[start of Document]

Re: [PATCH v4 1/3] mm, swap: speed up hibernation allocation and writeout

linux-mm.kvack.org archive mirror
 help / color / mirror / Atom feed

From: Kairui Song <ryncsn@gmail.com>
To: YoungJun Park <youngjun.park@lge.com>
Cc: linux-mm@kvack.org, Andrew Morton <akpm@linux-foundation.org>,
	 Chris Li <chrisl@kernel.org>,
	Kemeng Shi <shikemeng@huaweicloud.com>,
	 Nhat Pham <nphamcs@gmail.com>, Baoquan He <bhe@redhat.com>,
	Barry Song <baohua@kernel.org>,
	 Carsten Grohmann <mail@carstengrohmann.de>,
	"Rafael J. Wysocki" <rafael@kernel.org>,
	 linux-kernel@vger.kernel.org,
	 "open list:SUSPEND TO RAM" <linux-pm@vger.kernel.org>,
	taejoon.song@lge.com,
	 "hyungjun.cho@lge.com Carsten Grohmann" <carstengrohmann@gmx.de>,
	stable@vger.kernel.org
Subject: Re: [PATCH v4 1/3] mm, swap: speed up hibernation allocation and writeout
Date: Tue, 24 Feb 2026 16:04:07 +0800	[thread overview]
Message-ID: <CAMgjq7BeA4cr5DSjpdaTVRRmcb_Pq+68yGZiiDg21fNPfGUQNg@mail.gmail.com> (raw)
In-Reply-To: <aZ1X1OwbAUq1k+C6@yjaykim-PowerEdge-T330>

On Tue, Feb 24, 2026 at 3:50 PM YoungJun Park <youngjun.park@lge.com> wrote:
>
> On Mon, Feb 16, 2026 at 10:58:02PM +0800, Kairui Song via B4 Relay wrote:
> > From: Kairui Song &lt;kasong@tencent.com&gt;
> >
> > Since commit 0ff67f990bd4 ("mm, swap: remove swap slot cache"),
> > hibernation has been using the swap slot slow allocation path for
> > simplification, which turns out might cause regression for some
> > devices because the allocator now rotates clusters too often, leading to
> > slower allocation and more random distribution of data.
> ...
> > diff --git a/mm/swapfile.c b/mm/swapfile.c
> > index c6863ff7152c..32e0e7545ab8 100644
> > --- a/mm/swapfile.c
> > +++ b/mm/swapfile.c
> > @@ -1926,8 +1926,9 @@ void swap_put_entries_direct(swp_entry_t entry, int nr)
> >  /* Allocate a slot for hibernation */
> >  swp_entry_t swap_alloc_hibernation_slot(int type)
> >  {
> > -     struct swap_info_struct *si = swap_type_to_info(type);
> > -     unsigned long offset;
> > +     struct swap_info_struct *pcp_si, *si = swap_type_to_info(type);
> > +     unsigned long pcp_offset, offset = SWAP_ENTRY_INVALID;
> > +     struct swap_cluster_info *ci;
> >       swp_entry_t entry = {0};
> >
> >       if (!si)
> > @@ -1937,11 +1938,21 @@ swp_entry_t swap_alloc_hibernation_slot(int type)
> >       if (get_swap_device_info(si)) {
>
> Hi Kairui :)

[end of Document]
[start of Raw data]

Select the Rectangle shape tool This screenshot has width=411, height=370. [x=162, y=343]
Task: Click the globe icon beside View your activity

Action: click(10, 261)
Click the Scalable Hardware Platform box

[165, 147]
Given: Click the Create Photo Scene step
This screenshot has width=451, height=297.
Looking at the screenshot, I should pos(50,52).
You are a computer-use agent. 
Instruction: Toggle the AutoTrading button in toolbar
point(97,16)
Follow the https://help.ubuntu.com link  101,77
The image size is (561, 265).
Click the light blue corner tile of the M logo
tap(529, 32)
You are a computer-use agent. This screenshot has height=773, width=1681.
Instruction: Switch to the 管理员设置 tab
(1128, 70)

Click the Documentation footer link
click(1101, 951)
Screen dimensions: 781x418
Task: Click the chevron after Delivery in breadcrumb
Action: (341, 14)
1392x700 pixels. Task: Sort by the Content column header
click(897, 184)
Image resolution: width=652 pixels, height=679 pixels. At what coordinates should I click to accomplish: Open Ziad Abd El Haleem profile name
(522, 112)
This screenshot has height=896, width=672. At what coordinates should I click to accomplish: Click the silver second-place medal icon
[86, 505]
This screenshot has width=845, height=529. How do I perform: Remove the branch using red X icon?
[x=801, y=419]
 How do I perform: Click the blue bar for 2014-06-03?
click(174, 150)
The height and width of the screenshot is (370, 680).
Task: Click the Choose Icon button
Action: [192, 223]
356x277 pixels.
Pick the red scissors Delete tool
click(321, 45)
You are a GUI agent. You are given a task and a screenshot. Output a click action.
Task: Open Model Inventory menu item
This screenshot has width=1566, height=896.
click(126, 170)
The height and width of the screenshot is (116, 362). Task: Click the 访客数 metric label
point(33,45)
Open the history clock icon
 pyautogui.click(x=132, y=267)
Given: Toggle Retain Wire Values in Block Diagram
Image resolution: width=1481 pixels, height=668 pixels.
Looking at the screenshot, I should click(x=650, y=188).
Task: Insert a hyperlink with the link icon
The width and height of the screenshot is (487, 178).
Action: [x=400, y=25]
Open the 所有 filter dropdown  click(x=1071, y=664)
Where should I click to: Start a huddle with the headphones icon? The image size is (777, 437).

[end of Raw data]

=== Requirements ===
• 1. From the hibernation patch thread, list every variable name declared on the lines the diff adds (the lines starting with "+", not counting the "+++" file header).
• 2. Write the next part of the hibernation patch thread, picking up after its last line.

=== Per-task answers ===
• 1. pcp_si, si, pcp_offset, offset, ci

• 2.
>
> Reading through the patch, I have some thoughts and review comments regarding
> the hibernation slot allocation logic. I'd like to discuss potential
> improvements. (Somewhat long... lot of thoughts come up on my mind)
>
> First, regarding the race with swapoff and refcounting.
>
> The code identifies the swap type before allocation, so a swapoff could
> occur in between. It seems safer to acquire the reference when identifying
> the type (e.g., find_first_swap). Also, instead of repeating get/put for
> every slot (allocation and free), could we hold the reference once during
> the initial lookup and release it after the image load? This avoids
> overhead since swapoff is effectively blocked once hibernation slots are
> allocated.

Hi Youngjun,

Yes, that's definitely doable, but requires the hibernation side to
change how it uses the API, which could be a long term workitem.

>
> >               if (si->flags & SWP_WRITEOK) {
> >                       /*
> > -                      * Grab the local lock to be compliant
> > -                      * with swap table allocation.
> > +                      * Try the local cluster first if it matches the device. If
> > +                      * not, try grab a new cluster and override local cluster.
> >                        */
> >                       local_lock(&percpu_swap_cluster.lock);
>
> Second, regarding local_lock:
>
> It seems mandatory now because distinguishing the lock context during swap
> table allocation is tricky (e.g., GFP_KERNEL allocation assumes a local
> locked context). Have you considered modifying the swap table allocation
> logic to handle this specifically? This might allow us to avoid holding the
> local_lock, especially if the device is not SWP_SOLIDSTATE.

I think you got this part wrong here. We need the lock because it will
call this_cpu_xxx operations later. And GFP_KERNEL doesn't assume a
lock locked context. Instead it needs to release the lock for a sleep
alloc if the ATOMIC alloc fails, and that could happen here.

But I agree we can definitely simplify this with some abstraction or wrapper.

>
> > -                     offset = cluster_alloc_swap_entry(si, NULL);
> > +                     pcp_si = this_cpu_read(percpu_swap_cluster.si[0]);
> > +                     pcp_offset = this_cpu_read(percpu_swap_cluster.offset[0]);
> > +                     if (pcp_si == si && pcp_offset) {
> > +                             ci = swap_cluster_lock(si, pcp_offset);
> > +                             if (cluster_is_usable(ci, 0))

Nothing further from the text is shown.